======== SUPPLIED DATA

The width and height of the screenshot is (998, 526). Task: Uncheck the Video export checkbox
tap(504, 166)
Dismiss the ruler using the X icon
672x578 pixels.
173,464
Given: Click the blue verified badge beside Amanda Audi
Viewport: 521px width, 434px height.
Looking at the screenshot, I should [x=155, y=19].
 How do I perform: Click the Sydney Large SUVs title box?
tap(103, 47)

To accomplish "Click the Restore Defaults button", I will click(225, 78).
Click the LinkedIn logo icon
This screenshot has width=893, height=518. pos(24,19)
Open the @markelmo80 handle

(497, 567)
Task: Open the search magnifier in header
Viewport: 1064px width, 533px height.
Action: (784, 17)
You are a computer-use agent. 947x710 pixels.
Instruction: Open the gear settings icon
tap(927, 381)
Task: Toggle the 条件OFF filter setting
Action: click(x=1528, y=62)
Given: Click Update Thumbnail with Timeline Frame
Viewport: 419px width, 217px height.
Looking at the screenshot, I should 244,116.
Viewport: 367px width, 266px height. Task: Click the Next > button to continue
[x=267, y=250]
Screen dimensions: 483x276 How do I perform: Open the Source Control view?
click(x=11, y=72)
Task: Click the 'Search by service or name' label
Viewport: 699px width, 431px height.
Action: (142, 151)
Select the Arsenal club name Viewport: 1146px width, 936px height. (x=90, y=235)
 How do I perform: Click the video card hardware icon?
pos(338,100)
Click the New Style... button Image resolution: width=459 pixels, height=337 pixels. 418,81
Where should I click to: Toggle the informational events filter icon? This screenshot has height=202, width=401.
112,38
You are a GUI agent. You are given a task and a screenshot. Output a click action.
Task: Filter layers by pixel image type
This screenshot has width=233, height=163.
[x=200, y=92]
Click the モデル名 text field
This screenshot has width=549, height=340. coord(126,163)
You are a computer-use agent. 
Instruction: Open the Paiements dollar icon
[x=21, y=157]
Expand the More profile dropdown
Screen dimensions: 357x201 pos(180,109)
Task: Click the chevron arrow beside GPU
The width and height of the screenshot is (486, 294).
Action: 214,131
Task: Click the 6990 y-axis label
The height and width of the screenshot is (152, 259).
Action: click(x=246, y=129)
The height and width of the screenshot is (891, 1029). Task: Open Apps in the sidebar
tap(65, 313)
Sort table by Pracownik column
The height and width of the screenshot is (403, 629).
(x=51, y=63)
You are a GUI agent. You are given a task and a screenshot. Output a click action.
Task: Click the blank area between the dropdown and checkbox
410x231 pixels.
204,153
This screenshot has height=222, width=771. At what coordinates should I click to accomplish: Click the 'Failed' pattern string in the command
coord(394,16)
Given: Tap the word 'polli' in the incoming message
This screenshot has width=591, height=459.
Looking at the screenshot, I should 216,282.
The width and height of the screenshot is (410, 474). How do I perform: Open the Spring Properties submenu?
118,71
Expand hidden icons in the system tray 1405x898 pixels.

================

# GIVEN TASK
Edit the lines above by replacing every "Viewport" with "Window". Leave everything else unchanged.

# TASK SOLUTION
The width and height of the screenshot is (998, 526). Task: Uncheck the Video export checkbox
tap(504, 166)
Dismiss the ruler using the X icon
672x578 pixels.
173,464
Given: Click the blue verified badge beside Amanda Audi
Window: 521px width, 434px height.
Looking at the screenshot, I should [x=155, y=19].
 How do I perform: Click the Sydney Large SUVs title box?
tap(103, 47)

To accomplish "Click the Restore Defaults button", I will click(225, 78).
Click the LinkedIn logo icon
This screenshot has width=893, height=518. pos(24,19)
Open the @markelmo80 handle

(497, 567)
Task: Open the search magnifier in header
Window: 1064px width, 533px height.
Action: (784, 17)
You are a computer-use agent. 947x710 pixels.
Instruction: Open the gear settings icon
tap(927, 381)
Task: Toggle the 条件OFF filter setting
Action: click(x=1528, y=62)
Given: Click Update Thumbnail with Timeline Frame
Window: 419px width, 217px height.
Looking at the screenshot, I should 244,116.
Window: 367px width, 266px height. Task: Click the Next > button to continue
[x=267, y=250]
Screen dimensions: 483x276 How do I perform: Open the Source Control view?
click(x=11, y=72)
Task: Click the 'Search by service or name' label
Window: 699px width, 431px height.
Action: (142, 151)
Select the Arsenal club name Window: 1146px width, 936px height. (x=90, y=235)
 How do I perform: Click the video card hardware icon?
pos(338,100)
Click the New Style... button Image resolution: width=459 pixels, height=337 pixels. 418,81
Where should I click to: Toggle the informational events filter icon? This screenshot has height=202, width=401.
112,38
You are a GUI agent. You are given a task and a screenshot. Output a click action.
Task: Filter layers by pixel image type
This screenshot has width=233, height=163.
[x=200, y=92]
Click the モデル名 text field
This screenshot has width=549, height=340. coord(126,163)
You are a computer-use agent. 
Instruction: Open the Paiements dollar icon
[x=21, y=157]
Expand the More profile dropdown
Screen dimensions: 357x201 pos(180,109)
Task: Click the chevron arrow beside GPU
The width and height of the screenshot is (486, 294).
Action: 214,131
Task: Click the 6990 y-axis label
The height and width of the screenshot is (152, 259).
Action: click(x=246, y=129)
The height and width of the screenshot is (891, 1029). Task: Open Apps in the sidebar
tap(65, 313)
Sort table by Pracownik column
The height and width of the screenshot is (403, 629).
(x=51, y=63)
You are a GUI agent. You are given a task and a screenshot. Output a click action.
Task: Click the blank area between the dropdown and checkbox
410x231 pixels.
204,153
This screenshot has height=222, width=771. At what coordinates should I click to accomplish: Click the 'Failed' pattern string in the command
coord(394,16)
Given: Tap the word 'polli' in the incoming message
This screenshot has width=591, height=459.
Looking at the screenshot, I should 216,282.
The width and height of the screenshot is (410, 474). How do I perform: Open the Spring Properties submenu?
118,71
Expand hidden icons in the system tray 1405x898 pixels.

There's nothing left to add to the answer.